§ **Texte**
• • • • • • •

Allemagne : le débat sur le parti AfD, classé "extrémiste de droite", est relancé

Le parti Alternative pour l'Allemagne (AfD) a été classé "extrémiste de droite" par le renseignement intérieur allemand, une décision qui relance le débat sur son éventuelle interdiction à quelques jours de l'investiture de Friedrich Merz au poste de chancelier et a déclenché une polémique avec Washington.
L'idéologie de l'AfD "dévalorise des groupes entiers de la population en Allemagne et porte atteinte à leur dignité humaine", ce qui n'est "pas compatible avec l'ordre démocratique" du pays, a déclaré l'Office de protection de la Constitution vendredi dans un communiqué pour expliquer son verdict.
L'AfD a promis de "se défendre juridiquement" contre cette décision qui permet aux autorités d'utiliser plus facilement des moyens de surveillance et de contrôle, y compris des communications privées, de ses membres.
Le vice-président américain JD Vance n'a pas tardé à réagir, estimant que cette initiative équivalait à "reconstruire le mur de Berlin".
"L'AfD est le parti le plus populaire d'Allemagne, et de loin le plus représentatif de l'Allemagne de l'Est. Aujourd'hui, les bureaucrates tentent de le détruire. L'Ouest a abattu le mur de Berlin ensemble. Il a été reconstruit, non pas par les Soviétiques ou les Russes, mais par l'establishment allemand", a-t-il dénoncé dans une publication sur le réseau X.
Auparavant, le secrétaire d'Etat américain Marco Rubio avait qualifié ce classement de "tyrannie déguisée" et a déclaré que "l'Allemagne devrait faire marche arrière".
Le ministère allemand des Affaires étrangères a pris l'initiative inhabituelle de répondre directement à M. Rubio sur X, en postant "C'est ça la démocratie".
Le ministère a précisé que la "décision est le résultat d'une enquête approfondie et indépendante visant à protéger notre Constitution" et qu'elle pouvait faire l'objet d'un appel. "Notre histoire nous a appris qu'il faut arrêter l'extrémisme de droite", a-t-il ajouté.
Créé en 2013, l'AfD a effectué une percée historique aux élections législatives du 23 février, en arrivant deuxième derrière les conservateurs avec plus de 20% des voix, doublant son score par rapport au précédent scrutin.

• • • • • • •

§ **Extrait de données**
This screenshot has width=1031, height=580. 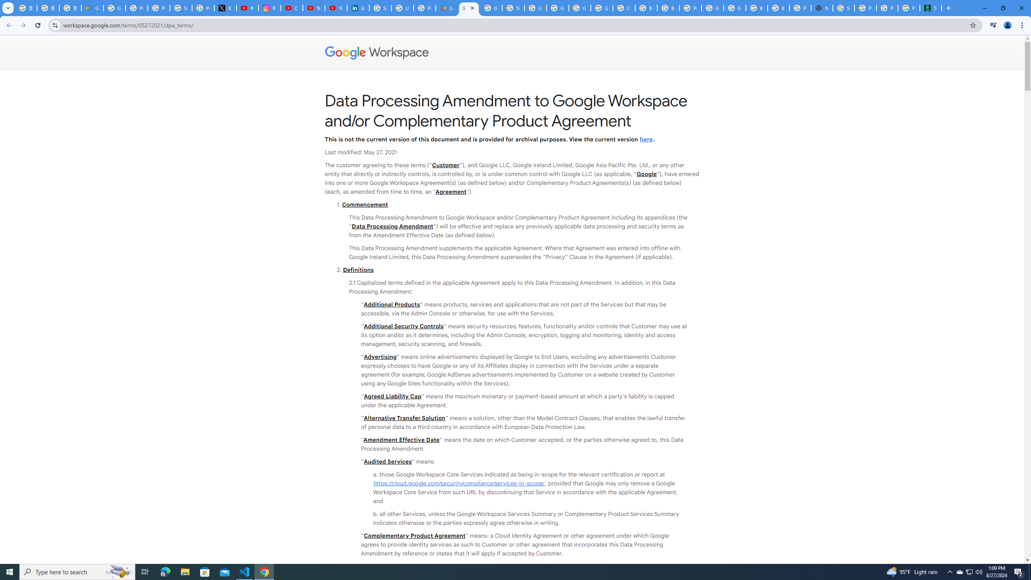 I want to click on 'Identity verification via Persona | LinkedIn Help', so click(x=358, y=8).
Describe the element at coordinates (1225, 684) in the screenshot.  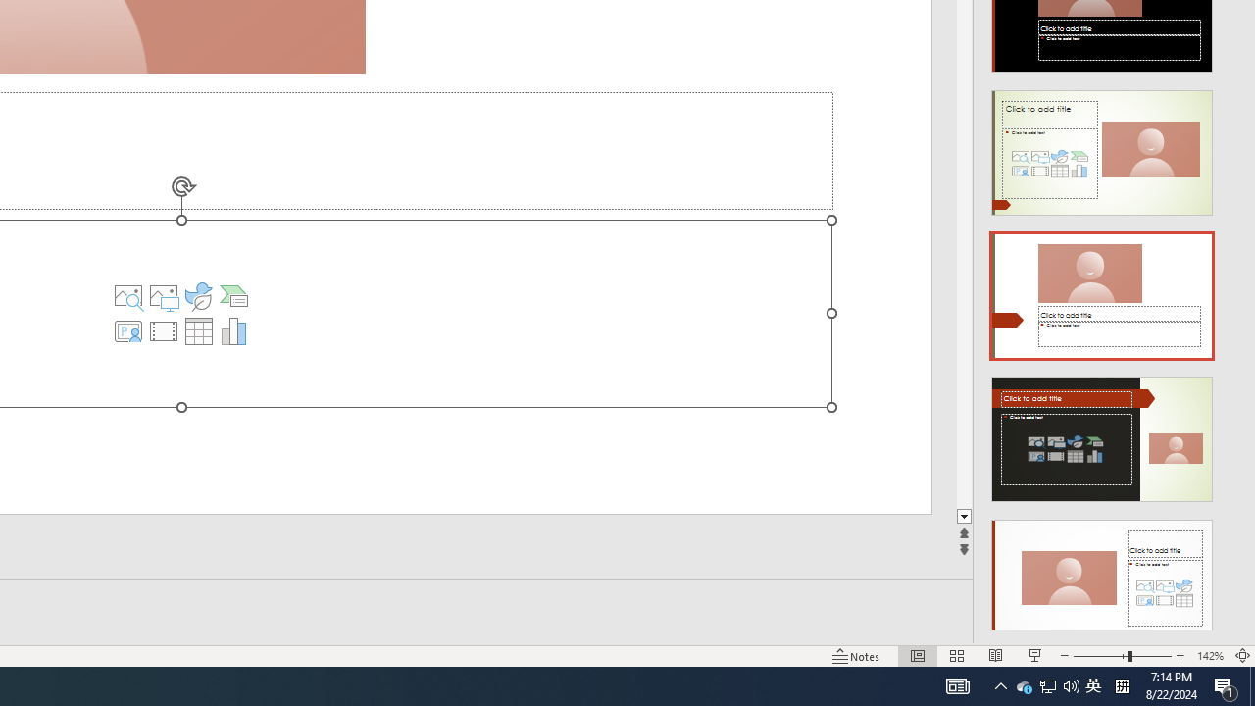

• • • • • • •

§ **Consignes**
**A)** Indiquez si chacune des affirmations suivantes concorde avec l'article sur l'AfD, en répondant par oui ou par non et en citant textuellement les mots qui le prouvent : (i) l'AfD a annoncé son intention de contester la décision en justice ; (ii) Marco Rubio a comparé le classement à la reconstruction du mur de Berlin ; (iii) l'AfD est arrivée en tête des élections législatives du 23 février.
**B)** Prolongez l'article sur le classement de l'AfD à partir de sa dernière phrase.

§ **Réponses par consigne**
**A)**
(i) Oui : « L'AfD a promis de "se défendre juridiquement" contre cette décision ».
(ii) Non : « Le vice-président américain JD Vance n'a pas tardé à réagir, estimant que cette initiative équivalait à "reconstruire le mur de Berlin" ».
(iii) Non : « en arrivant deuxième derrière les conservateurs avec plus de 20% des voix ».

**B)**
Depuis, l'AfD a même dépassé dans certains sondages l'Union chrétienne-démocrate (CDU) de Friedrich Merz qui doit être élu chancelier mardi par les députés.
En pleine campagne électorale, ce dernier avait été accusé d'avoir brisé le "cordon sanitaire" entourant l'extrême droite, lorsque députés conservateurs et de l'AfD avaient allié pour la première fois leurs voix afin de faire adopter un texte visant à durcir la politique migratoire.
"Propagation de préjugés"
Pour défendre sa décision, l'Office souligne en particulier "l'attitude globalement hostile aux migrants et aux musulmans" de l'AfD qui "favorise la propagation et l'approfondissement de préjugés, ressentiments et peurs".

Le service de renseignement "opère de manière autonome" et sa décision résulte d'"un examen exhaustif et neutre, consigné dans un rapport de 1.100 pages", a dit la ministre de l'Intérieur Nancy Faeser devant la presse vendredi.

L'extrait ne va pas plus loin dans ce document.